Triest: Im Kokon der Nostalgie

Ein Spaziergang durch die Hafenstadt gleicht einer Zeitreise

Die Hafenstadt Triest gehörte 500 Jahre zum Habsburger Reich und war sein einziger Seehafen. Kaiserin Maria Theresia ließ ihn bauen. Die Investition der Regentin in den Frei‧hafen lohnte sich: Triest mutierte zur Boomtown. „Venedig war eine Stadt der Erinnerungen; Triest hatte den Vorzug, überhaupt keine Vergangenheit zu besitzen“, schrieb Karl Marx 1857 für die New York Daily Tribune. Triest war der Prototyp einer europäischen Stadt, Schaltstelle zwischen Ost und West, zwischen Adria und Alpen.

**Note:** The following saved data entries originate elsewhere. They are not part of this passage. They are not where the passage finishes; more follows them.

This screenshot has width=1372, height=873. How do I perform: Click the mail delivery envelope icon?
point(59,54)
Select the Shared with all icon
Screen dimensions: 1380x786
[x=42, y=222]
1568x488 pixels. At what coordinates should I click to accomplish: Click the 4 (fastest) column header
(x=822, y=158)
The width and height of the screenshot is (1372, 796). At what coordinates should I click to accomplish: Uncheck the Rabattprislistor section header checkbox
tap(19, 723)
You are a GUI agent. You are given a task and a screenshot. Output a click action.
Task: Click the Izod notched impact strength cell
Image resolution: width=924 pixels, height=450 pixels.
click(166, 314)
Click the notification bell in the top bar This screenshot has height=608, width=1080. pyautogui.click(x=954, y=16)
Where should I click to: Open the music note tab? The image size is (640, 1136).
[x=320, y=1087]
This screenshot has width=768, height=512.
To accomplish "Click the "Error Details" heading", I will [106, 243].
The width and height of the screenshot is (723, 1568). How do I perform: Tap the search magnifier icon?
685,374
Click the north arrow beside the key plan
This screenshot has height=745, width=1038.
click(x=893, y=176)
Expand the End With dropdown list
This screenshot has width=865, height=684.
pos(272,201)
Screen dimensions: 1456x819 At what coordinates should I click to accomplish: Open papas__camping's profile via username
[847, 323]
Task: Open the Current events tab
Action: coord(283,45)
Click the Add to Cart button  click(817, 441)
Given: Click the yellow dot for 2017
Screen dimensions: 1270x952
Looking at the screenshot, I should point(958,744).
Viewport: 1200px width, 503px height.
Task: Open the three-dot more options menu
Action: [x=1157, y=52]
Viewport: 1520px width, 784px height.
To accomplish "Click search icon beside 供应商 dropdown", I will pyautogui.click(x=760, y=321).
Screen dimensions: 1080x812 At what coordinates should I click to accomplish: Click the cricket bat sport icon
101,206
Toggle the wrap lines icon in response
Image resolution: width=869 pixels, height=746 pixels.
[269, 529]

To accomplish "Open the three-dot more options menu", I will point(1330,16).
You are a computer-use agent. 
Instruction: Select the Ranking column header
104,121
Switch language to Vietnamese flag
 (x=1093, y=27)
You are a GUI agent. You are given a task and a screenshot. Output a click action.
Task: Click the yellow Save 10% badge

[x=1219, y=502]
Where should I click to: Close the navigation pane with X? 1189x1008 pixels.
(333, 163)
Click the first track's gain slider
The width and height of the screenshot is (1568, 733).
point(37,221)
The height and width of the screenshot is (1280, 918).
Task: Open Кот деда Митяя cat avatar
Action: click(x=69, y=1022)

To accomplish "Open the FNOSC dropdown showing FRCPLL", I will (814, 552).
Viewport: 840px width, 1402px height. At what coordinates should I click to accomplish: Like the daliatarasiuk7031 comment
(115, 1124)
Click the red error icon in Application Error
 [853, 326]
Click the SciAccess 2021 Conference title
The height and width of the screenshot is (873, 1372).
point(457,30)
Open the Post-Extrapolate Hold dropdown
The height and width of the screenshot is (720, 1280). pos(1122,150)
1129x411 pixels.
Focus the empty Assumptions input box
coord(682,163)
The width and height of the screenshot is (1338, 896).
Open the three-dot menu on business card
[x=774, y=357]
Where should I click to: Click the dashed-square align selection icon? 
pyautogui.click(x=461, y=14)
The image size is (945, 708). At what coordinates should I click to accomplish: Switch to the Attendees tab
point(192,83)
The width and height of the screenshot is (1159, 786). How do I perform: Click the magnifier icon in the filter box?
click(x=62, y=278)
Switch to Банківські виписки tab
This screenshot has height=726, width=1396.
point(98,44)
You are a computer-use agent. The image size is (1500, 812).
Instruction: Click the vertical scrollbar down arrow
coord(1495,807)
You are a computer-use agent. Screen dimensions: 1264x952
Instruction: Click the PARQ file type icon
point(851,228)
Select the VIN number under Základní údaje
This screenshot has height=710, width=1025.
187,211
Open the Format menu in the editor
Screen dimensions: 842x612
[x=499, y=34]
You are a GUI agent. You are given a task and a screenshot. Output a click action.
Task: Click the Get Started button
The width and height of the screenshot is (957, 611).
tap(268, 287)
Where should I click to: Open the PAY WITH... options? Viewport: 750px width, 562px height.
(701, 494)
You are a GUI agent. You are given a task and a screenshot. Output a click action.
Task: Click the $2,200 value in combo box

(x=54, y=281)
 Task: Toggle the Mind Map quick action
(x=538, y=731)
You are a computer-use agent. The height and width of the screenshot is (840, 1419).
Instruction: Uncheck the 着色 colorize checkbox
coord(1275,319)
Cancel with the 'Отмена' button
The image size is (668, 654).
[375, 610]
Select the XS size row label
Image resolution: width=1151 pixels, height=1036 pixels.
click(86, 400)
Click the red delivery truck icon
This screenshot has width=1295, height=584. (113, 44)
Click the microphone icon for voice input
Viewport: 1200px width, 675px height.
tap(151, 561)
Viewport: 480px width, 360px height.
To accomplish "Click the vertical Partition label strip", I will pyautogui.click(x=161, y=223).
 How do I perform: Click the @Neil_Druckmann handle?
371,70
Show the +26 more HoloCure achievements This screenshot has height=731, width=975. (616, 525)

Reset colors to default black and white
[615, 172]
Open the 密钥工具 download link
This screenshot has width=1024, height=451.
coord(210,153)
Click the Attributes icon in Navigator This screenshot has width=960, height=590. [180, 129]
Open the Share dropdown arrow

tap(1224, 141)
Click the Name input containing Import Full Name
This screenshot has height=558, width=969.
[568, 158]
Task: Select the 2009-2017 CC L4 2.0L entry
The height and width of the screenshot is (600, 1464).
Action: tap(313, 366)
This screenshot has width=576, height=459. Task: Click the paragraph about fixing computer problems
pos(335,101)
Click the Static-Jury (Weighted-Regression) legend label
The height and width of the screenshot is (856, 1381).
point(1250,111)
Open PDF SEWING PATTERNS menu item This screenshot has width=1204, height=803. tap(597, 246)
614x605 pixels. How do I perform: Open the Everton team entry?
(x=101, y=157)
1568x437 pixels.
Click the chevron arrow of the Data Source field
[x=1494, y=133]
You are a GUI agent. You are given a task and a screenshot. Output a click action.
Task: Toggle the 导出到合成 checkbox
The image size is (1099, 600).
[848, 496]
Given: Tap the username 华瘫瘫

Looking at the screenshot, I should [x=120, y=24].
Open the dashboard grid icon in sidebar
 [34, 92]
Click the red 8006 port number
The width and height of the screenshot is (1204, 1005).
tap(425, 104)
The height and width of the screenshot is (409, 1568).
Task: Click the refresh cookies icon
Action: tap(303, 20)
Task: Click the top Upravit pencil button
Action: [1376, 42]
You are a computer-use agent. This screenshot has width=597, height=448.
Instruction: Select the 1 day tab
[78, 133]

Die „Mole der Kühnheit“ ist ein ins Meer ragenden Laufsteg, dessen Buckelpflaster die Flaneure zwingt, die Schritte mit Bedacht zu setzen. Angler sitzen auf Pollern, Liebespaare halten sich umschlungen. Gegenüber liegt das riesige Gelände des verlassenen Freihafens. Der neue Porto, wo Kaffee gelöscht wird, ägyptische Kartoffeln anlanden und Lastwagen in Hundertschaften auf die Fähren Richtung Türkei rollen, liegt weiter östlich, wo auch das altertümliche Eisenwerk in den Himmel faucht.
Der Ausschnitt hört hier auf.